Tomorrow, the 8th of March, we celebrate International Women’s Day, not only to honour the women who fought for equal rights and to celebrate women’s economic, political and social achievements, but also to highlight the importance of continuing the path to gender parity. Unfortunately, I haven’t read enough books about female rights to give book recommendations focusing on the topic. So, instead I decided to choose my favourite female characters.
The characters I’ve selected as my favourites are not necessarily women that fought for the equality of the sexes or that advocated for any kind of change. They are solely characters that stood out to me because of their characteristics or actions throughout the books they are part of.
In no special order, these are some of my favourite female characters:
Arya Stark – A Song of Ice and Fire by George R.R. Martin
Arya is only nine years old at the beginning of A Game of Thrones, the first book in this fantasy series. However, she already shows a really strong personality. She wants to learn how to fight with a sword, which is deemed inappropriate for a young lady. Throughout the series, she faces quite a few hard and testing situations, but manages to overcome them, learning new things in the process.
Cecilia Tallis – Atonement by Ian McEwan
Cecilia is the middle child of an upper-class English family in a novel whose plot starts in 1935. I really appreciated how she stood up for Robbie against her family when he is wrongly accused of an incident.
Elizabeth Bennet – Pride and Prejudice by Jane Austen
How can someone not love Elizabeth? She is intelligent, resilient and playful, characteristics that make her stand out from her sisters. Her witty remarks are a delight. Although at the time of the events it was almost always the rule to marry for convenience, she wishes to marry for love.

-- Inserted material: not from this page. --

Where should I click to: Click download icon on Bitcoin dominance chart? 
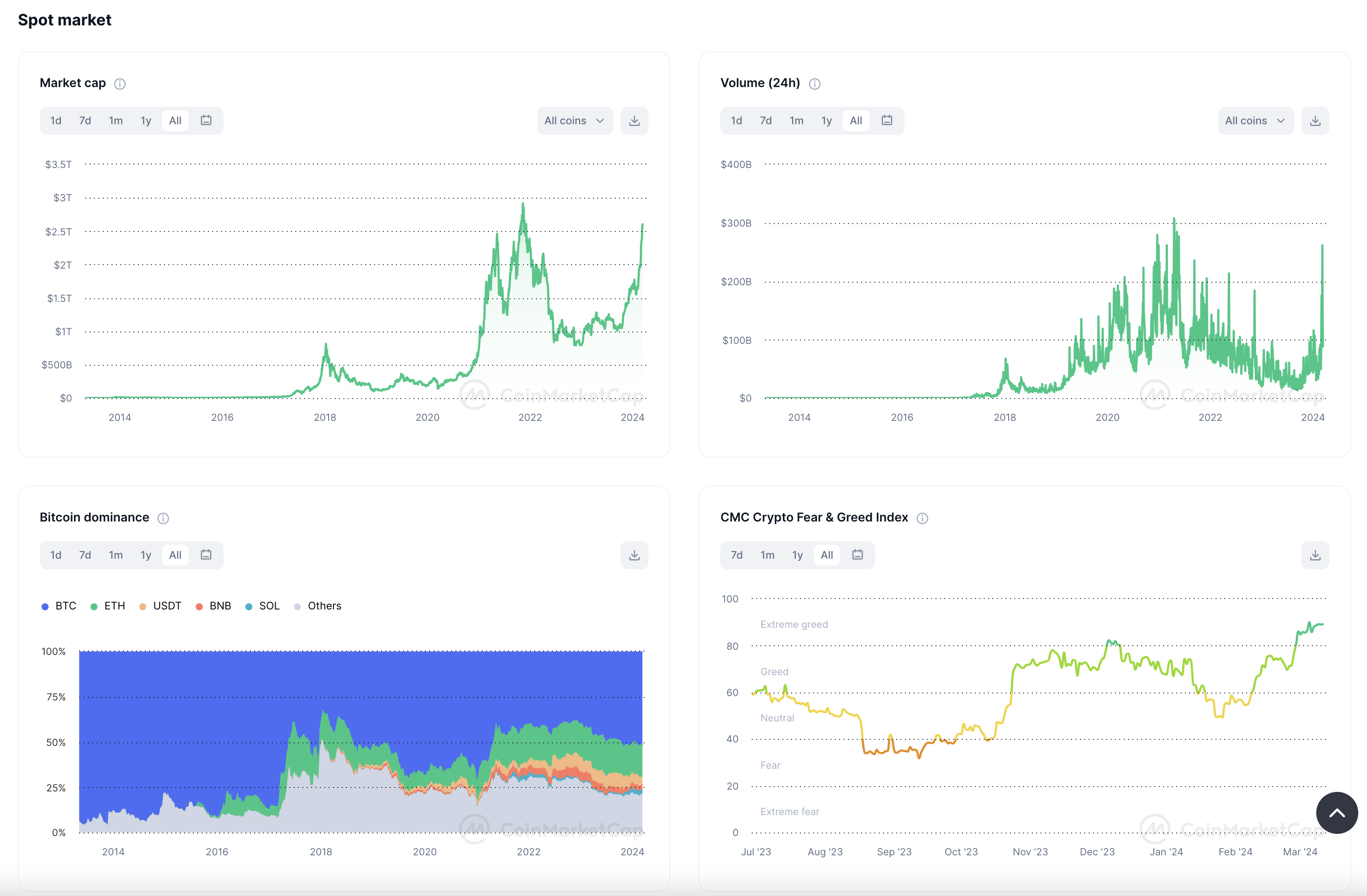[634, 555]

Hermione Granger – Harry Potter by J.K. Rowling
Another witty and extremely intelligent character, Hermione manages to use her knowledge to save the day in many occasions. Some find her “know-all” attitude in the first book, Harry Potter and the Philosopher’s Stone, annoying and I have to confess that I used to think the same. But she grows to be an extremely compassionate and brave character.

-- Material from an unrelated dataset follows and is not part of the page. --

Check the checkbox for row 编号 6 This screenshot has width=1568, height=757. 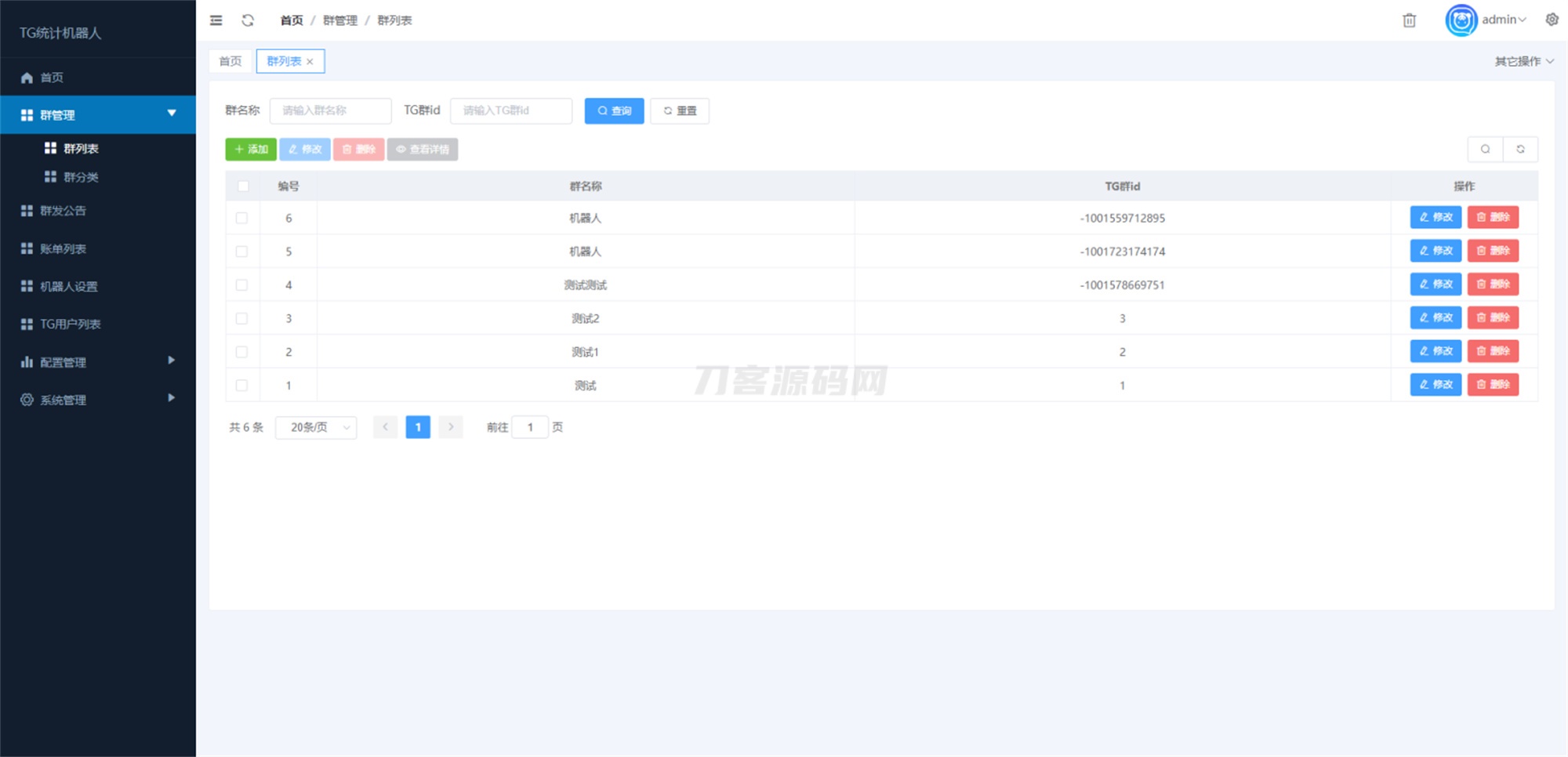(242, 218)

Madalena – A Morgadinha dos Canaviais by Júlio Dinis
Madalena, also known as “Morgadinha”, is one of the main characters in this Portuguese classic. Although, in my opinion, the novel in itself has many faults, I really liked Madalena as a character. She cares deeply about her loved ones, trying to help them to be happy, and is quite clever when coming up with plans. Furthermore, she is also capable to go against conventions.
Petronella Oortman – The Miniaturist by Jessie Burton
When I finished reading The Miniaturist, I felt like Petronella was quite dear to me. She arrives at a house full of strange people who hide many secrets, which are potentially quite dangerous. Her persistence to discover the miniaturist, who sends her replicas of people in her life, helps her to become a much more independent woman. She grows immensely throughout the novel, being able to take matters into her own hands. Moreover, the empathetic side she shows by the end of the book is particularly heartwarming.